Prof. Evelyn N Wang

The Device Research Lab (DRL) is under the direction of Dr. Evelyn N. Wang in the Mechanical Engineering Department at MIT. The DRL aims to address energy and water challenges facing the world. The lab probes fundamental heat and mass transport processes, leverage novel materials engineering, and build high-performance prototypes and devices to realize impactful technologies. Specifically, our research areas comprises phase-change, solar, thermal, and water.

(*) Phase Change -- Liquid-to-vapor phase change is a ubiquitous phenomenon found in nature and widely used in industry. We are interested in the underlying physics of phase change and their broad applications in power generation, thermal management, seawater desalination, natural gas processing, among others. At the DRL, we are investigating the multiscale and multidisciplinary nature of condensation, boiling and evaporation combining mechanistic modeling with advanced characterizations. By leveraging fundamental understanding along with novel nanoengineered surface designs, we can significantly enhance heat transfer processes for high-efficiency power cycles, desalination devices, and thermal management strategies.
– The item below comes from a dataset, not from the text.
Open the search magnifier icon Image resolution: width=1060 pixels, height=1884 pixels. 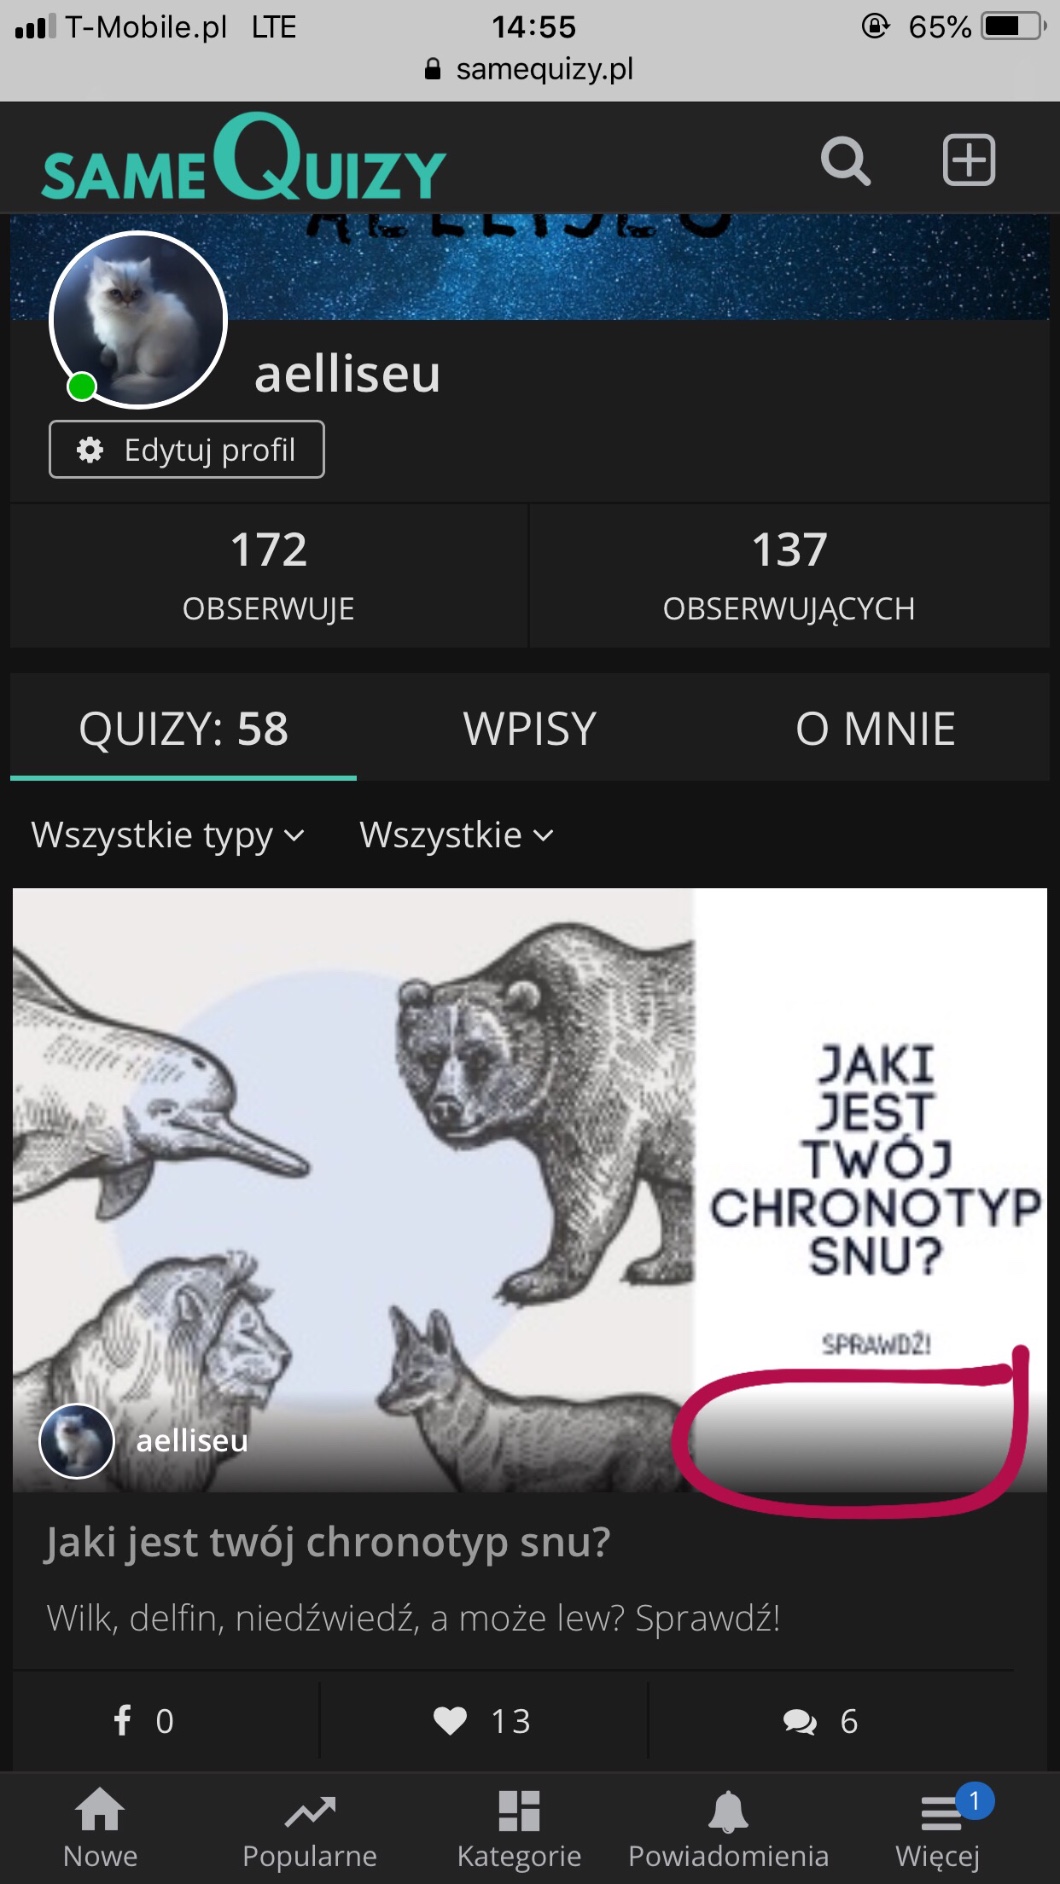pos(845,160)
(*) Solar Energy -- Solar energy remains a vastly unexploited renewable energy source on Earth and beyond. In just one hour, our Earth receives enough energy in the form of sunlight to meet all of humanity’s energy needs for a whole year. While photovoltaic (PV), i.e., solar cells, has received interest, it can be expensive when considering the need for energy storage to enable dispatchability. At the DRL, we are working on three alternative solar-related projects to meet our future global energy needs at low cost: 1) Solar thermophotovoltaics (STPV) for high-efficiency baseload power generation; 2) Solar transparent silica aerogels for solar-thermal applications; and 3) Radiative cooling for passive building cooling and refrigeration.

(*) Thermal Management -- Thermal management, which regulates heat dissipation and temperature rise, is of critical importance at multiple scales. For example, thermal management is essential in advanced microelectronics to mitigate reliability concerns associated with highly localized heat generation and the associated significant temperature rise. Meanwhile, thermal management is needed to enhance the energy efficiency space heating and cooling systems as well as power plants. At the DRL, we are addressing thermal management challenges at multiple scales: 1) We develop advanced thermal characterization techniques based on spectroscopy and atomistic modeling tools to understand thermal transport mechanisms in electronic devices; 2) We design microchannels integrated with nanoengineered materials to enhance two-phase flows; 3) We develop thermal batteries to recycle waste heat for efficient space cooling and heating.

(*) Water Sustainability -- Water scarcity and access to potable water are critical global challenges. Depending on the region and availability of water sources, different technologies need to be pursued to produce clean water. At the DRL, 1) We design innovative solar distillation devices with optimized heat and mass transfer to achieve a higher solar-to-vapor efficiency; 2) We use advanced materials and micro/nanostructures to improve various desalination technologies; 3) We develop atmospheric water harvesting devices that utilize adsorbent materials to capture water vapor from the air.